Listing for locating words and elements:
---

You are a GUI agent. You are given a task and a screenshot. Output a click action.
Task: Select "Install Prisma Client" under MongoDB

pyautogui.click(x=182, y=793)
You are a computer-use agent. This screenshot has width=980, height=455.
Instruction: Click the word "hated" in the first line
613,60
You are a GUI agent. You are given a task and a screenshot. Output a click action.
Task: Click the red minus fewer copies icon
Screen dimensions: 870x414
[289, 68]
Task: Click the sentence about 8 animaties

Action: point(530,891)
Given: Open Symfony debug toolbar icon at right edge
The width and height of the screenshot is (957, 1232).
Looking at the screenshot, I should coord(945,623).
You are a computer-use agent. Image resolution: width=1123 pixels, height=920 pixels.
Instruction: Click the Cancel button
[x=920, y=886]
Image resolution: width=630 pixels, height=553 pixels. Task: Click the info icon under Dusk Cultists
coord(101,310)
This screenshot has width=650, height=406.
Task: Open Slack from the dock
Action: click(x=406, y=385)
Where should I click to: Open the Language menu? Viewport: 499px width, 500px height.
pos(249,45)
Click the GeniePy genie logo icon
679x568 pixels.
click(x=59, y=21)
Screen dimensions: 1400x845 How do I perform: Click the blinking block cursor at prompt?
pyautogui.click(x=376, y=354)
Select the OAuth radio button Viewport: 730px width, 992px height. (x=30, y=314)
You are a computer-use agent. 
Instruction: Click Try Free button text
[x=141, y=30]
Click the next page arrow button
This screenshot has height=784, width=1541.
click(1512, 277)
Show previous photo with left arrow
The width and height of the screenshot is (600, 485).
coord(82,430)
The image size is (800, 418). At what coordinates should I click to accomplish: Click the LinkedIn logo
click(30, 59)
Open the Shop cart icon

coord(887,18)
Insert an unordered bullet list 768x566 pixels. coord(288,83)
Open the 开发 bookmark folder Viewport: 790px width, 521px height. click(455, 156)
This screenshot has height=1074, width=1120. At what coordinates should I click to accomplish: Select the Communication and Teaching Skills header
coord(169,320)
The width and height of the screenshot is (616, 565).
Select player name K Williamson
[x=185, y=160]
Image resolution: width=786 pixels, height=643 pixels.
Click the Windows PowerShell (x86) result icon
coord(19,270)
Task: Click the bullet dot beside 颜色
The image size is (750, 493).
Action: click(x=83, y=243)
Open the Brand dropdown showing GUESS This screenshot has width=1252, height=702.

---

* Task to complete
Could you copy out every line of the listing above, word for word and character for character?

* Written solution
You are a GUI agent. You are given a task and a screenshot. Output a click action.
Task: Select "Install Prisma Client" under MongoDB

pyautogui.click(x=182, y=793)
You are a computer-use agent. This screenshot has width=980, height=455.
Instruction: Click the word "hated" in the first line
613,60
You are a GUI agent. You are given a task and a screenshot. Output a click action.
Task: Click the red minus fewer copies icon
Screen dimensions: 870x414
[289, 68]
Task: Click the sentence about 8 animaties

Action: point(530,891)
Given: Open Symfony debug toolbar icon at right edge
The width and height of the screenshot is (957, 1232).
Looking at the screenshot, I should coord(945,623).
You are a computer-use agent. Image resolution: width=1123 pixels, height=920 pixels.
Instruction: Click the Cancel button
[x=920, y=886]
Image resolution: width=630 pixels, height=553 pixels. Task: Click the info icon under Dusk Cultists
coord(101,310)
This screenshot has width=650, height=406.
Task: Open Slack from the dock
Action: click(x=406, y=385)
Where should I click to: Open the Language menu? Viewport: 499px width, 500px height.
pos(249,45)
Click the GeniePy genie logo icon
679x568 pixels.
click(x=59, y=21)
Screen dimensions: 1400x845 How do I perform: Click the blinking block cursor at prompt?
pyautogui.click(x=376, y=354)
Select the OAuth radio button Viewport: 730px width, 992px height. (x=30, y=314)
You are a computer-use agent. 
Instruction: Click Try Free button text
[x=141, y=30]
Click the next page arrow button
This screenshot has height=784, width=1541.
click(1512, 277)
Show previous photo with left arrow
The width and height of the screenshot is (600, 485).
coord(82,430)
The image size is (800, 418). At what coordinates should I click to accomplish: Click the LinkedIn logo
click(30, 59)
Open the Shop cart icon

coord(887,18)
Insert an unordered bullet list 768x566 pixels. coord(288,83)
Open the 开发 bookmark folder Viewport: 790px width, 521px height. click(455, 156)
This screenshot has height=1074, width=1120. At what coordinates should I click to accomplish: Select the Communication and Teaching Skills header
coord(169,320)
The width and height of the screenshot is (616, 565).
Select player name K Williamson
[x=185, y=160]
Image resolution: width=786 pixels, height=643 pixels.
Click the Windows PowerShell (x86) result icon
coord(19,270)
Task: Click the bullet dot beside 颜色
The image size is (750, 493).
Action: click(x=83, y=243)
Open the Brand dropdown showing GUESS This screenshot has width=1252, height=702.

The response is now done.